[WORK TO BE COMPLETED] Please rewrite the rows, starting with the line that contains "Find the location of a particular element. The" and going on through the line that contains "coordinates (205, 214).", with "screenshot" changed to "image" and nothing else altered. Return only those lines.

[RAW DATA]
+++++
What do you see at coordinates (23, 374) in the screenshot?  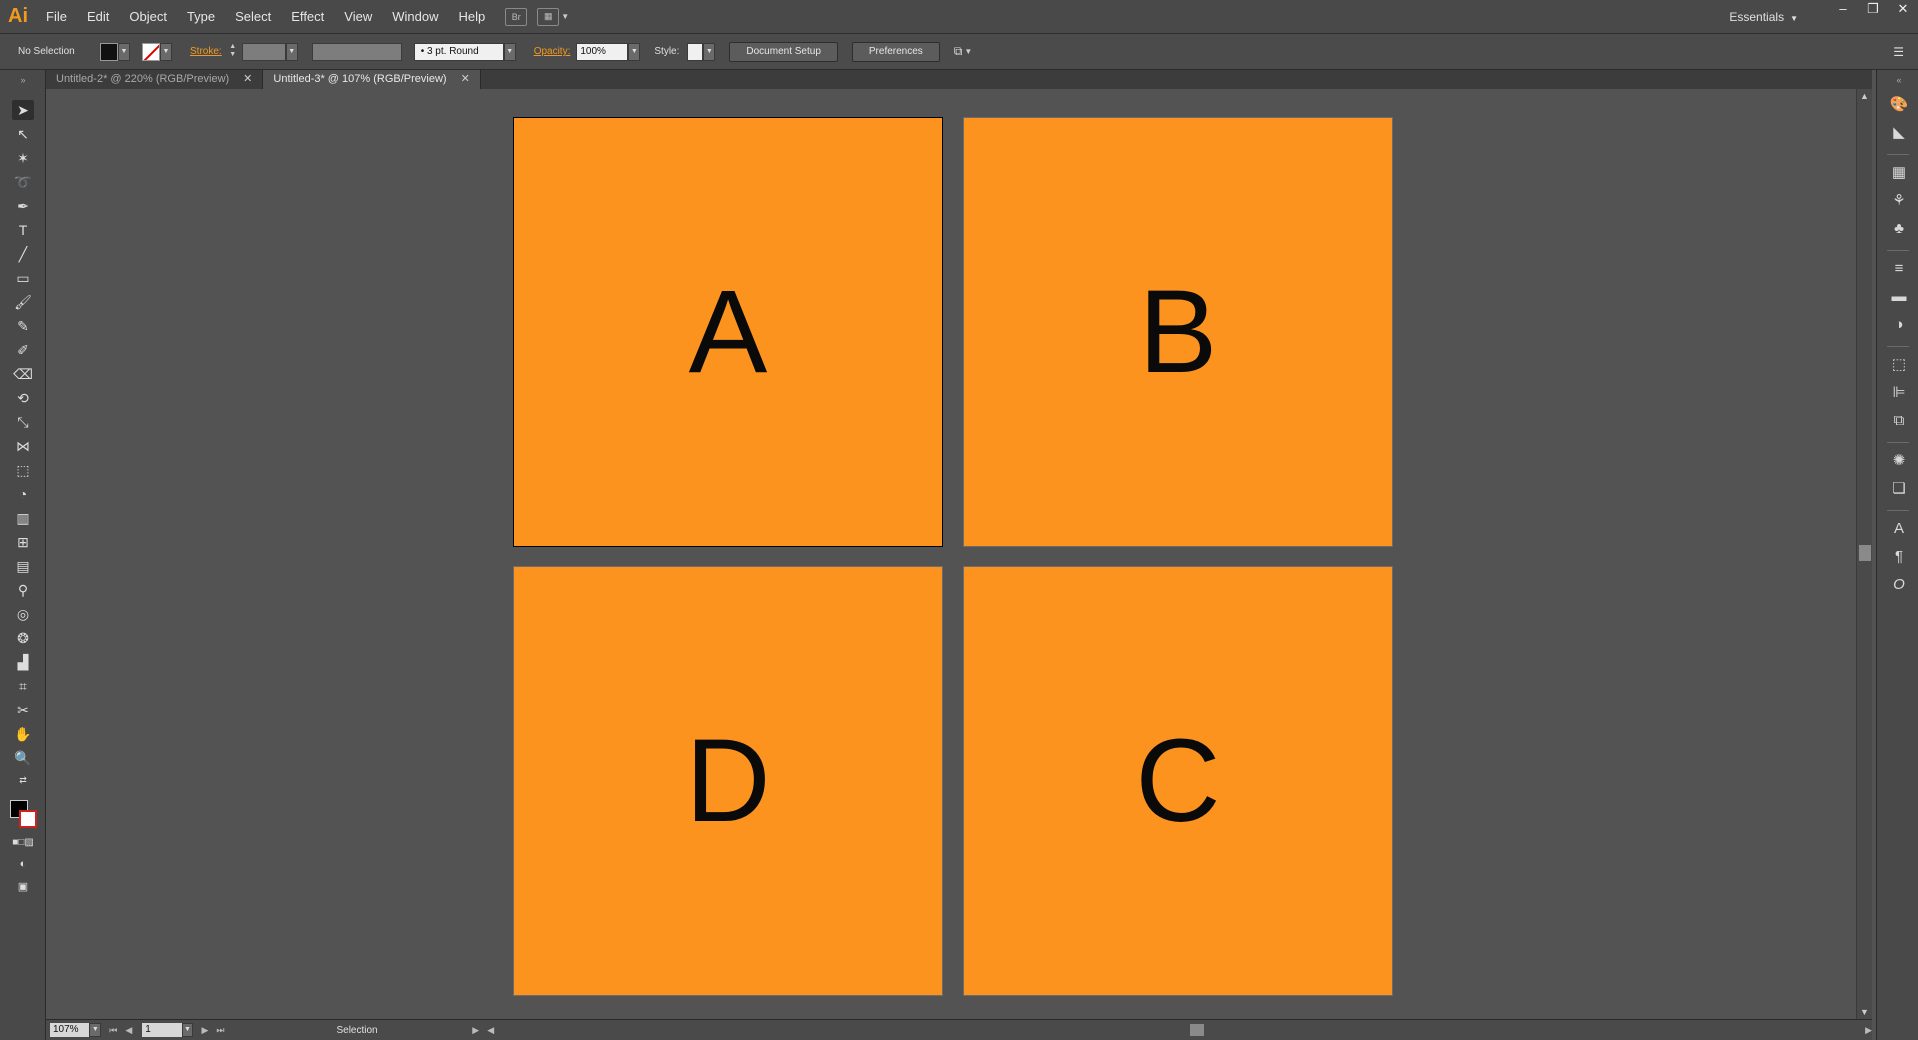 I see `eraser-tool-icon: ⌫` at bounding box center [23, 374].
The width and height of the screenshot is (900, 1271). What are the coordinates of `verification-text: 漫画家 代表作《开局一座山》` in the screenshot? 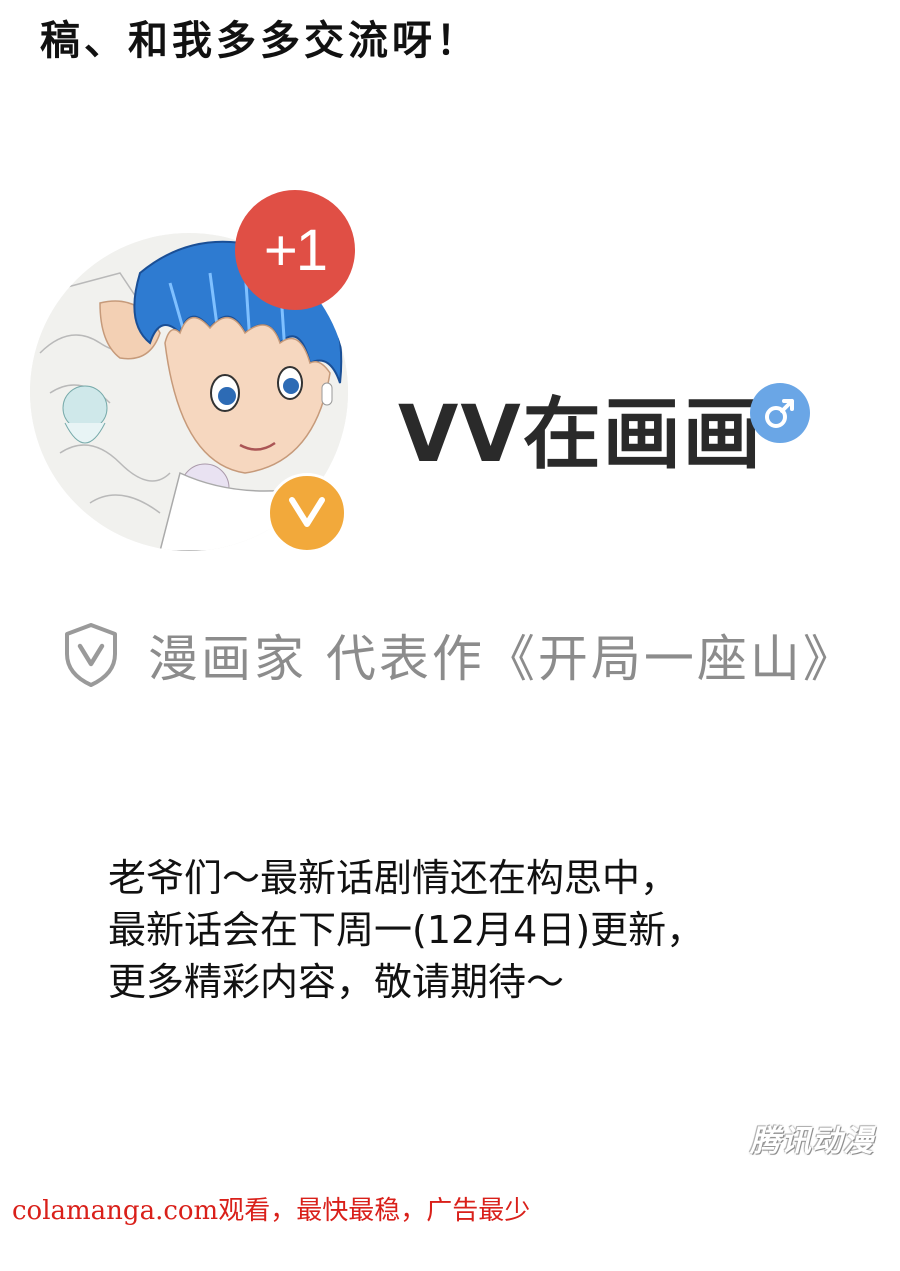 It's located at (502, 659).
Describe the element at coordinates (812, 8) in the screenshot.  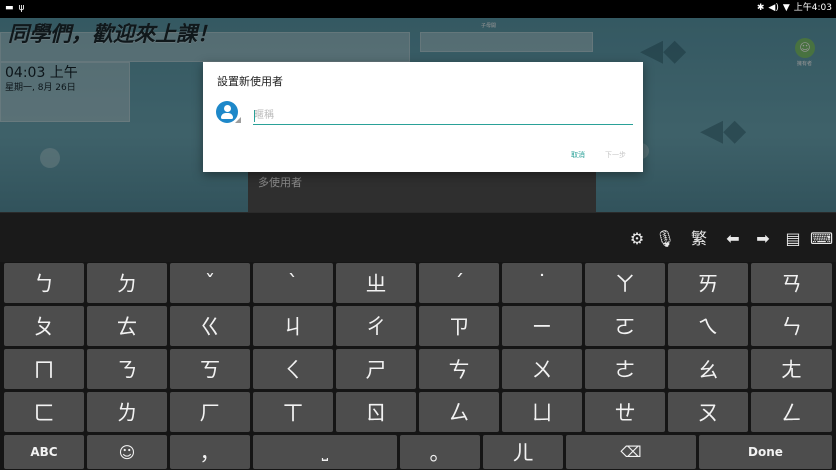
+++++
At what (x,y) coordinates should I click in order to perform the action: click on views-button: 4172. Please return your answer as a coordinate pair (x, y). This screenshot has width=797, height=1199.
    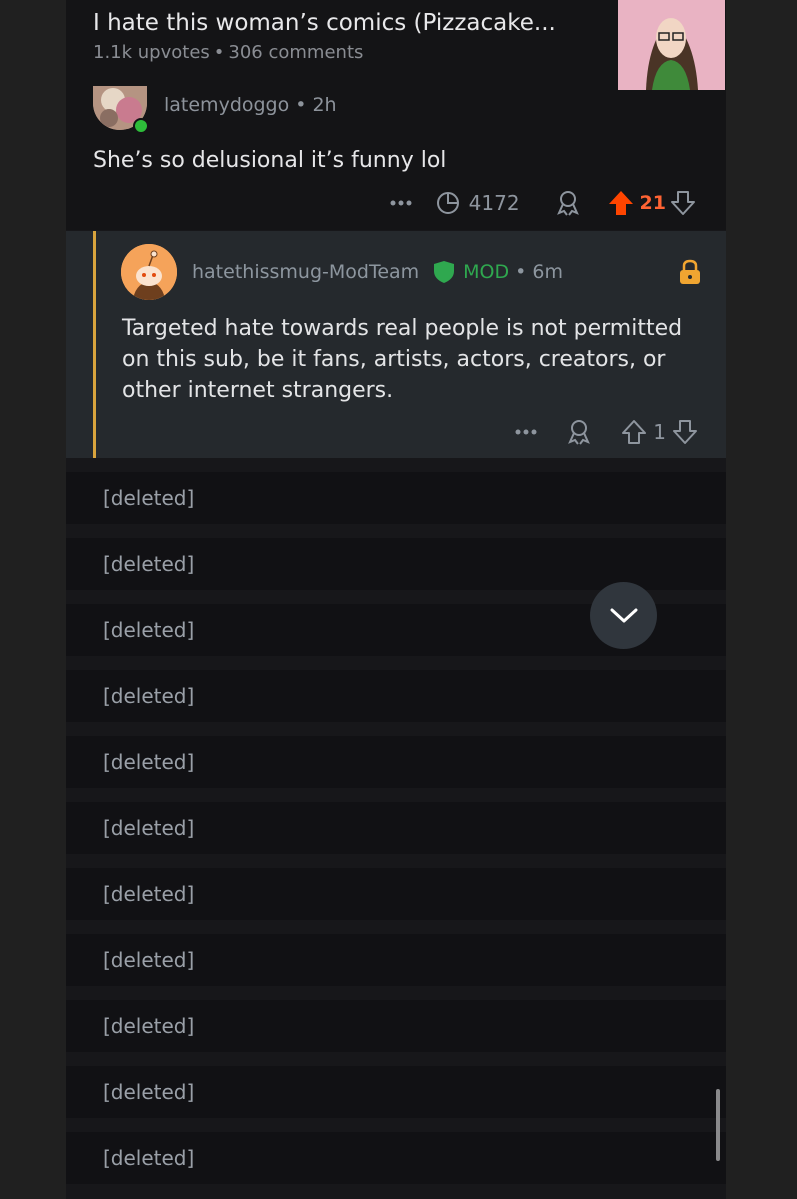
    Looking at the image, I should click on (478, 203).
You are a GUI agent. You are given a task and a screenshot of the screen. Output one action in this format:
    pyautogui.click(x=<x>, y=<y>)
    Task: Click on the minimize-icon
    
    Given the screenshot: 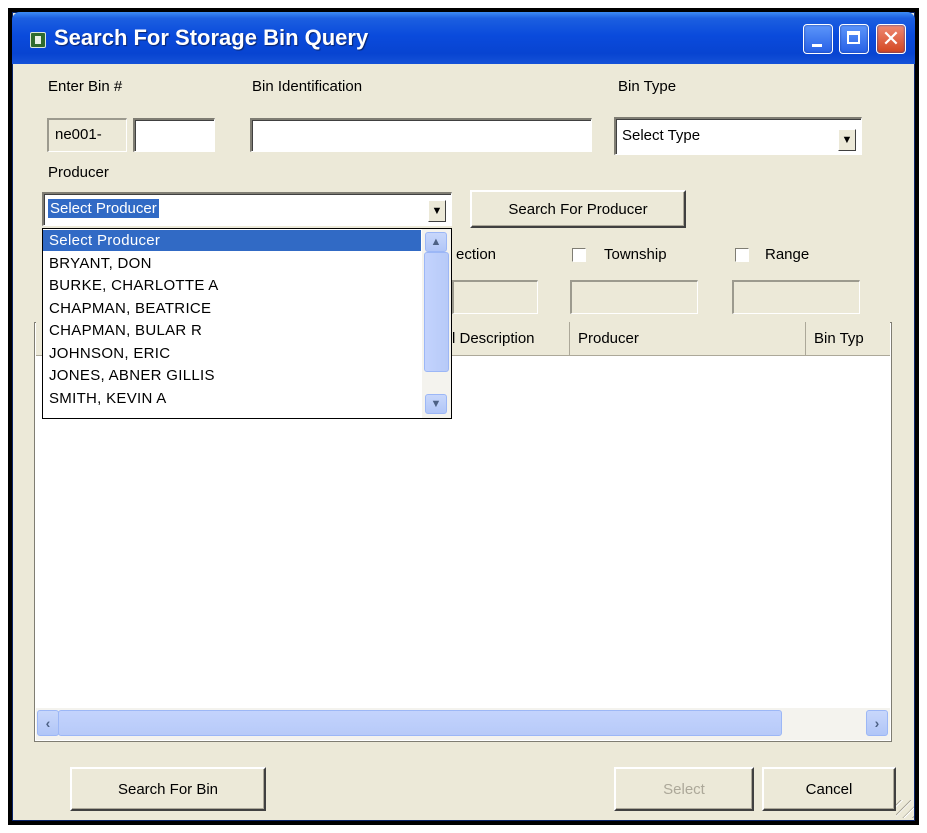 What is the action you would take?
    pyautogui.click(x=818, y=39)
+++++
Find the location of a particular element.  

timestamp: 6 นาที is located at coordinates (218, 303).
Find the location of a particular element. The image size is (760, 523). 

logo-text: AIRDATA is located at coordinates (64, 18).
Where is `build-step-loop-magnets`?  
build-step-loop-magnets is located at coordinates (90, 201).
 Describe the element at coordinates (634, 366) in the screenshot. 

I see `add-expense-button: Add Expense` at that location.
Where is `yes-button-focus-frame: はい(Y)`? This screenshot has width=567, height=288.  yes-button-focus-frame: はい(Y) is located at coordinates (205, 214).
+++++
[REPLY TO THE EXERCISE]
Find the location of a particular element. The image size is (760, 523). 

logo-text: AIRDATA is located at coordinates (64, 18).
Where is `build-step-loop-magnets`?  
build-step-loop-magnets is located at coordinates (90, 201).
 Describe the element at coordinates (634, 366) in the image. 

I see `add-expense-button: Add Expense` at that location.
Where is `yes-button-focus-frame: はい(Y)`? This image has width=567, height=288.  yes-button-focus-frame: はい(Y) is located at coordinates (205, 214).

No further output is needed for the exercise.